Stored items
-- Opening Marker --

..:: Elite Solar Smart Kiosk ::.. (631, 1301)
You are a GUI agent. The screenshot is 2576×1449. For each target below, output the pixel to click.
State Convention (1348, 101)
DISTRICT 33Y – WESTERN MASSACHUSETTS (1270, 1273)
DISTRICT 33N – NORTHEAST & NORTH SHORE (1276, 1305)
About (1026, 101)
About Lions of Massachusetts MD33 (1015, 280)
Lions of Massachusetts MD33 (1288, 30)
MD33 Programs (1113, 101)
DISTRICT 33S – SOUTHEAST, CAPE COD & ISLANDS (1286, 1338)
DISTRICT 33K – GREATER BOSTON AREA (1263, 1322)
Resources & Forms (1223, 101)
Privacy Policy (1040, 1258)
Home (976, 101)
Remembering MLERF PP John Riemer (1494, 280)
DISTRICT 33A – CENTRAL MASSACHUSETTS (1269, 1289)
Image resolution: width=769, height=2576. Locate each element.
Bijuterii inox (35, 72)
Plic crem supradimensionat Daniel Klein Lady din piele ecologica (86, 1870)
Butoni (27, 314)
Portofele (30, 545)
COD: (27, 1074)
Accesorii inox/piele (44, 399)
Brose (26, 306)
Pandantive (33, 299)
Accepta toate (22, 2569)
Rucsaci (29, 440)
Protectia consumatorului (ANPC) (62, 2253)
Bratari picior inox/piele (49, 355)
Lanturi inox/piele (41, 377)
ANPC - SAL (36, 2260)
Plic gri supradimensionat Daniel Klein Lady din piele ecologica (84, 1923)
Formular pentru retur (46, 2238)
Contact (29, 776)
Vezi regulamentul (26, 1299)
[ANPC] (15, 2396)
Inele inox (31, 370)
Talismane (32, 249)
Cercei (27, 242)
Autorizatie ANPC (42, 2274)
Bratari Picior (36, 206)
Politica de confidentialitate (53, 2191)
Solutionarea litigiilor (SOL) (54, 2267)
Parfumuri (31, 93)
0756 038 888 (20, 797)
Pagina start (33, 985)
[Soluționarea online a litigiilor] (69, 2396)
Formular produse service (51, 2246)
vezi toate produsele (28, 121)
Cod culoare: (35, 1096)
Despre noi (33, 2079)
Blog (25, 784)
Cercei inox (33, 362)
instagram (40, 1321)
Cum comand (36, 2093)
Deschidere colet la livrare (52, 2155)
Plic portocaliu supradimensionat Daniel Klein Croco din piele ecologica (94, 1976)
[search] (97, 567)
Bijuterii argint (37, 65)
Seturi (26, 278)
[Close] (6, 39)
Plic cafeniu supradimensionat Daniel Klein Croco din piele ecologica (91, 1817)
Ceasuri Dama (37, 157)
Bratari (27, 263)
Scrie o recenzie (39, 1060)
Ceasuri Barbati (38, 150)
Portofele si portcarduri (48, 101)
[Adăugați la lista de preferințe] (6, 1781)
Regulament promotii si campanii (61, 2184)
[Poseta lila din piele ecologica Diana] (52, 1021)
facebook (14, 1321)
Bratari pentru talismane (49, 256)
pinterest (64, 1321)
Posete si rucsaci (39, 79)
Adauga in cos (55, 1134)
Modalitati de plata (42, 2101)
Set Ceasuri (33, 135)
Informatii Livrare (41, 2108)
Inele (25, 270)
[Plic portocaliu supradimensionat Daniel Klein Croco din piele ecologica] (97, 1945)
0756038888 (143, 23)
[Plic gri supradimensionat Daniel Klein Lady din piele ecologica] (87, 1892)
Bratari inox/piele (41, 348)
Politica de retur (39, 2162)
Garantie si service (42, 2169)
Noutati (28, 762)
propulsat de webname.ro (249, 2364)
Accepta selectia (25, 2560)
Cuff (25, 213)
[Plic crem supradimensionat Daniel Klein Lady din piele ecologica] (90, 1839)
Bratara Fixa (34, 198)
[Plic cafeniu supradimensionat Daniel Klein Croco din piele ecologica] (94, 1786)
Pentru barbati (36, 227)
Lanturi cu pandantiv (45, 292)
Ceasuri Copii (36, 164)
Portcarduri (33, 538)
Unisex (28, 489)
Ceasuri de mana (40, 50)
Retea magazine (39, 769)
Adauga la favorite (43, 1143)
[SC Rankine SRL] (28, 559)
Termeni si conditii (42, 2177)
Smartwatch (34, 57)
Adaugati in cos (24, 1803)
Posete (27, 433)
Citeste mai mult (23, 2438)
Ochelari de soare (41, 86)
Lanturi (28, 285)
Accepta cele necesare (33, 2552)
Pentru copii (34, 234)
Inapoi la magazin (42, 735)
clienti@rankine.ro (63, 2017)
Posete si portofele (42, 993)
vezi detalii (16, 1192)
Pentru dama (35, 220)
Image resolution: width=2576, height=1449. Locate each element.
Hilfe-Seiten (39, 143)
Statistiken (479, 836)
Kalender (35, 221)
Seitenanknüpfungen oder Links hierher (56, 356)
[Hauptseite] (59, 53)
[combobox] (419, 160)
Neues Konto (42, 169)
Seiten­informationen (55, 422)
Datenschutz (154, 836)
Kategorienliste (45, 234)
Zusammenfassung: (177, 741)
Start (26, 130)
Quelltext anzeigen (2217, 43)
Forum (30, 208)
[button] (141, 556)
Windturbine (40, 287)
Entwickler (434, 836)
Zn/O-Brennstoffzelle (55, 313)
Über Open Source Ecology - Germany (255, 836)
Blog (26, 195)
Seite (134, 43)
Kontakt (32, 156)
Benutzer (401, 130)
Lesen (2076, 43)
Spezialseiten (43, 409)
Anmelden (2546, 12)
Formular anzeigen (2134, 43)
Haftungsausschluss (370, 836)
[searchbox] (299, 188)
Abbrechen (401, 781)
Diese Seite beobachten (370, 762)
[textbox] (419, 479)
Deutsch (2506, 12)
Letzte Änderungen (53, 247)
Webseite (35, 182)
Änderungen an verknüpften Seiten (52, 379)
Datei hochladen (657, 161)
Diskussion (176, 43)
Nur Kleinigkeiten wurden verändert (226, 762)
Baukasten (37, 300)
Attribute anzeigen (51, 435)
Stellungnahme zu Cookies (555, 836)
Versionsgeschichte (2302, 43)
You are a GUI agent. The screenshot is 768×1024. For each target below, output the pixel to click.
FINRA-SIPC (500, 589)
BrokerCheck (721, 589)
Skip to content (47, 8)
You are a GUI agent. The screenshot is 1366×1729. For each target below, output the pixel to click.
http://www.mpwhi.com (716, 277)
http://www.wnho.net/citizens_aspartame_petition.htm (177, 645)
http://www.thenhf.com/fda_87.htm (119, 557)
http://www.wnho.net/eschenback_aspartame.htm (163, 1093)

-- Closing Marker --

Requirement = For this exercise, give the entries above again with no difference at all.

Response =
..:: Elite Solar Smart Kiosk ::.. (631, 1301)
You are a GUI agent. The screenshot is 2576×1449. For each target below, output the pixel to click.
State Convention (1348, 101)
DISTRICT 33Y – WESTERN MASSACHUSETTS (1270, 1273)
DISTRICT 33N – NORTHEAST & NORTH SHORE (1276, 1305)
About (1026, 101)
About Lions of Massachusetts MD33 (1015, 280)
Lions of Massachusetts MD33 (1288, 30)
MD33 Programs (1113, 101)
DISTRICT 33S – SOUTHEAST, CAPE COD & ISLANDS (1286, 1338)
DISTRICT 33K – GREATER BOSTON AREA (1263, 1322)
Resources & Forms (1223, 101)
Privacy Policy (1040, 1258)
Home (976, 101)
Remembering MLERF PP John Riemer (1494, 280)
DISTRICT 33A – CENTRAL MASSACHUSETTS (1269, 1289)
Image resolution: width=769, height=2576. Locate each element.
Bijuterii inox (35, 72)
Plic crem supradimensionat Daniel Klein Lady din piele ecologica (86, 1870)
Butoni (27, 314)
Portofele (30, 545)
COD: (27, 1074)
Accesorii inox/piele (44, 399)
Brose (26, 306)
Pandantive (33, 299)
Accepta toate (22, 2569)
Rucsaci (29, 440)
Protectia consumatorului (ANPC) (62, 2253)
Bratari picior inox/piele (49, 355)
Lanturi inox/piele (41, 377)
ANPC - SAL (36, 2260)
Plic gri supradimensionat Daniel Klein Lady din piele ecologica (84, 1923)
Formular pentru retur (46, 2238)
Contact (29, 776)
Vezi regulamentul (26, 1299)
[ANPC] (15, 2396)
Inele inox (31, 370)
Talismane (32, 249)
Cercei (27, 242)
Autorizatie ANPC (42, 2274)
Bratari Picior (36, 206)
Politica de confidentialitate (53, 2191)
Solutionarea litigiilor (SOL) (54, 2267)
Parfumuri (31, 93)
0756 038 888 (20, 797)
Pagina start (33, 985)
[Soluționarea online a litigiilor] (69, 2396)
Formular produse service (51, 2246)
vezi toate produsele (28, 121)
Cod culoare: (35, 1096)
Despre noi (33, 2079)
Blog (25, 784)
Cercei inox (33, 362)
instagram (40, 1321)
Cum comand (36, 2093)
Deschidere colet la livrare (52, 2155)
Plic portocaliu supradimensionat Daniel Klein Croco din piele ecologica (94, 1976)
[search] (97, 567)
Bijuterii argint (37, 65)
Seturi (26, 278)
[Close] (6, 39)
Plic cafeniu supradimensionat Daniel Klein Croco din piele ecologica (91, 1817)
Ceasuri Dama (37, 157)
Bratari (27, 263)
Scrie o recenzie (39, 1060)
Ceasuri Barbati (38, 150)
Portofele si portcarduri (48, 101)
[Adăugați la lista de preferințe] (6, 1781)
Regulament promotii si campanii (61, 2184)
[Poseta lila din piele ecologica Diana] (52, 1021)
facebook (14, 1321)
Bratari pentru talismane (49, 256)
pinterest (64, 1321)
Posete si rucsaci (39, 79)
Adauga in cos (55, 1134)
Modalitati de plata (42, 2101)
Set Ceasuri (33, 135)
Informatii Livrare (41, 2108)
Inele (25, 270)
[Plic portocaliu supradimensionat Daniel Klein Croco din piele ecologica] (97, 1945)
0756038888 (143, 23)
[Plic gri supradimensionat Daniel Klein Lady din piele ecologica] (87, 1892)
Bratari inox/piele (41, 348)
Politica de retur (39, 2162)
Garantie si service (42, 2169)
Noutati (28, 762)
propulsat de webname.ro (249, 2364)
Accepta selectia (25, 2560)
Cuff (25, 213)
[Plic crem supradimensionat Daniel Klein Lady din piele ecologica] (90, 1839)
Bratara Fixa (34, 198)
[Plic cafeniu supradimensionat Daniel Klein Croco din piele ecologica] (94, 1786)
Pentru barbati (36, 227)
Lanturi cu pandantiv (45, 292)
Ceasuri Copii (36, 164)
Portcarduri (33, 538)
Unisex (28, 489)
Ceasuri de mana (40, 50)
Retea magazine (39, 769)
Adauga la favorite (43, 1143)
[SC Rankine SRL] (28, 559)
Termeni si conditii (42, 2177)
Smartwatch (34, 57)
Adaugati in cos (24, 1803)
Posete (27, 433)
Citeste mai mult (23, 2438)
Ochelari de soare (41, 86)
Lanturi (28, 285)
Accepta cele necesare (33, 2552)
Pentru copii (34, 234)
Inapoi la magazin (42, 735)
clienti@rankine.ro (63, 2017)
Posete si portofele (42, 993)
vezi detalii (16, 1192)
Pentru dama (35, 220)
Image resolution: width=2576, height=1449. Locate each element.
Hilfe-Seiten (39, 143)
Statistiken (479, 836)
Kalender (35, 221)
Seitenanknüpfungen oder Links hierher (56, 356)
[Hauptseite] (59, 53)
[combobox] (419, 160)
Neues Konto (42, 169)
Seiten­informationen (55, 422)
Datenschutz (154, 836)
Kategorienliste (45, 234)
Zusammenfassung: (177, 741)
Start (26, 130)
Quelltext anzeigen (2217, 43)
Forum (30, 208)
[button] (141, 556)
Windturbine (40, 287)
Entwickler (434, 836)
Zn/O-Brennstoffzelle (55, 313)
Über Open Source Ecology - Germany (255, 836)
Blog (26, 195)
Seite (134, 43)
Kontakt (32, 156)
Benutzer (401, 130)
Lesen (2076, 43)
Spezialseiten (43, 409)
Anmelden (2546, 12)
Formular anzeigen (2134, 43)
Haftungsausschluss (370, 836)
[searchbox] (299, 188)
Abbrechen (401, 781)
Diese Seite beobachten (370, 762)
[textbox] (419, 479)
Deutsch (2506, 12)
Letzte Änderungen (53, 247)
Webseite (35, 182)
Änderungen an verknüpften Seiten (52, 379)
Datei hochladen (657, 161)
Diskussion (176, 43)
Nur Kleinigkeiten wurden verändert (226, 762)
Baukasten (37, 300)
Attribute anzeigen (51, 435)
Stellungnahme zu Cookies (555, 836)
Versionsgeschichte (2302, 43)
You are a GUI agent. The screenshot is 768×1024. For each target below, output the pixel to click.
FINRA-SIPC (500, 589)
BrokerCheck (721, 589)
Skip to content (47, 8)
You are a GUI agent. The screenshot is 1366×1729. For each target below, output the pixel to click.
http://www.mpwhi.com (716, 277)
http://www.wnho.net/citizens_aspartame_petition.htm (177, 645)
http://www.thenhf.com/fda_87.htm (119, 557)
http://www.wnho.net/eschenback_aspartame.htm (163, 1093)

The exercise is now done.